Rising Farmland Prices: Arable land has again become a hot commodity—despite the struggles of the broader real-estate industry. It’s attracting buyers ranging from wealthy individuals and institutional investors to farmers themselves. Many are investing in farmland funds, though some farmers are expanding operations.9This is not though a short term phenomenon. For example, over the 22 years to 2009, capital growth in Farmland in Western Australia increased by an average of between 14 and 16% per annum.

The Western Diet: Changes in diet and demand for protein from countries with growing economies such as China, Brazil and India, is one factor that has contributed to higher demand for grain through increased demand for cattle feed. The extent of this is such that in China  Lifestyle changes such as increased urbanization and sedentism and “Western” diets high in fat and junk food have caused an increase in heart disease, diabetes, cancer and other “lifestyle diseases”.
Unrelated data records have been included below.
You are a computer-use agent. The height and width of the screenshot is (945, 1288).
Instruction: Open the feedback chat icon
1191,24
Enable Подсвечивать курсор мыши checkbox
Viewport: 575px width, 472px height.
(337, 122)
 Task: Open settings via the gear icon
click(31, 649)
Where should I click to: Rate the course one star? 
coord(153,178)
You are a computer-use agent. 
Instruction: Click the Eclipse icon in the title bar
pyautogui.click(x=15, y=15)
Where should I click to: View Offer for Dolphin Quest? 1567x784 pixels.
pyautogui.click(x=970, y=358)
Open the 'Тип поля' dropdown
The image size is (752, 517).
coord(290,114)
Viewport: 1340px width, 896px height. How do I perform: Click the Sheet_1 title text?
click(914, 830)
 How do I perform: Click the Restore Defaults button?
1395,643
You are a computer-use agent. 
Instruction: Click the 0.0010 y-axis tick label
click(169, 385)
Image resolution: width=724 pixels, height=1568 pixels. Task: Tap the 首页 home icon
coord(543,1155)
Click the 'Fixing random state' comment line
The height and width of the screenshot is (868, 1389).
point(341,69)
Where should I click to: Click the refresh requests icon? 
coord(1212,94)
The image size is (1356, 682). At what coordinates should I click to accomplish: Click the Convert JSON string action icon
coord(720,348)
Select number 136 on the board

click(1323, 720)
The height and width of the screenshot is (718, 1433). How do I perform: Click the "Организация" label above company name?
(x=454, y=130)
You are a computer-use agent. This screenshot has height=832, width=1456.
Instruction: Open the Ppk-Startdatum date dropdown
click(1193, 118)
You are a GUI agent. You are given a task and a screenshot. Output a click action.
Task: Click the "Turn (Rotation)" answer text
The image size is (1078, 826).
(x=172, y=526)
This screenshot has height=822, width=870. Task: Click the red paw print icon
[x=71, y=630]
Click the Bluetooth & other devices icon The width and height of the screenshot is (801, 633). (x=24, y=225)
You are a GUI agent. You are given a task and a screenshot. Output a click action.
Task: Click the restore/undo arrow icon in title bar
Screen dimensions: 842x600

When assessing your direct, passive investment into farmland, there are a few questions you should ask yourself before you go ahead. Get them wrong and you may find what you had thought was an easy ride, becomes very bumpy indeed. Don’t forget, farming itself is a risky business. There is much that can go wrong, but mitigate the risks well, ensure you are committed for the long haul, and you may reap the rewards.

Geographical location: The pro’s and con’s of location are clearly wide ranging, but also crucial. What you should be looking out for is:  Weather patterns, look longer term, not just recently. Weather is rarely very consistent, so look over long term averages. Infrastructure, how will your product get to market? Will transportation costs impact on your returns? Is there a tried and tested long terms infrastructure in place? Political Stability, how certain are you that country you are producing in will be consistent with its approach to issues such as taxation, exporting and indeed land ownership? Things can change rapidly in less developed nations.

Product: The ability to sell what you rear or grow on your land is clearly the key to success. Food prices may be increasing over the longer term, but it does vary from product to product. It may be sensible to steer clear of any new or fashionable produce in favour of staple products, where there is stable and consistent market, and certainly you should find a commodity where you are able to track the price.

Management: Without experienced and motivation farm managers you are unlikely to succeed. Try to avoid new schemes or projects where the skills of the management team are untried. While they are gaining experience you are the one that will pay the price. Don’t forget that farming has input costs. A good manager will know when to spend your money in order to get the best returns. Also make sure they are properly motivated by sharing in the profits, rather than just being paid a set fee. This will ensure they get the best both for you and for them. Make sure you do your due diligence on the manager. Ask to see his C.V.!

Ownership/Legal system: Easily overlooked, but important. Make sure you use a solicitor that you can trust to make sure you gain proper ownership to your land. NEVER send money directly to a supplier. All direct farming investments should go through an escrow arrangement to ensure you gain the beneficial ownership of your land. Furthermore, what happens if something does go wrong? Do you really want to be fighting a legal battle in a foreign language and in a legal structure that you don’t understand?

All in all, when it comes to green investments, often personal preference overrides many other aspects, including returns. For the investor who likes to get involved, to be able to quickly see the benefits and to literally touch and feel the product, then you’ll struggle to beat installing a solar panel on your roof. However, if you are really interested in sustainable long term returns, and don’t feel the need to walk over your property on a regular basis, then agricultural investment may be the dish of the day.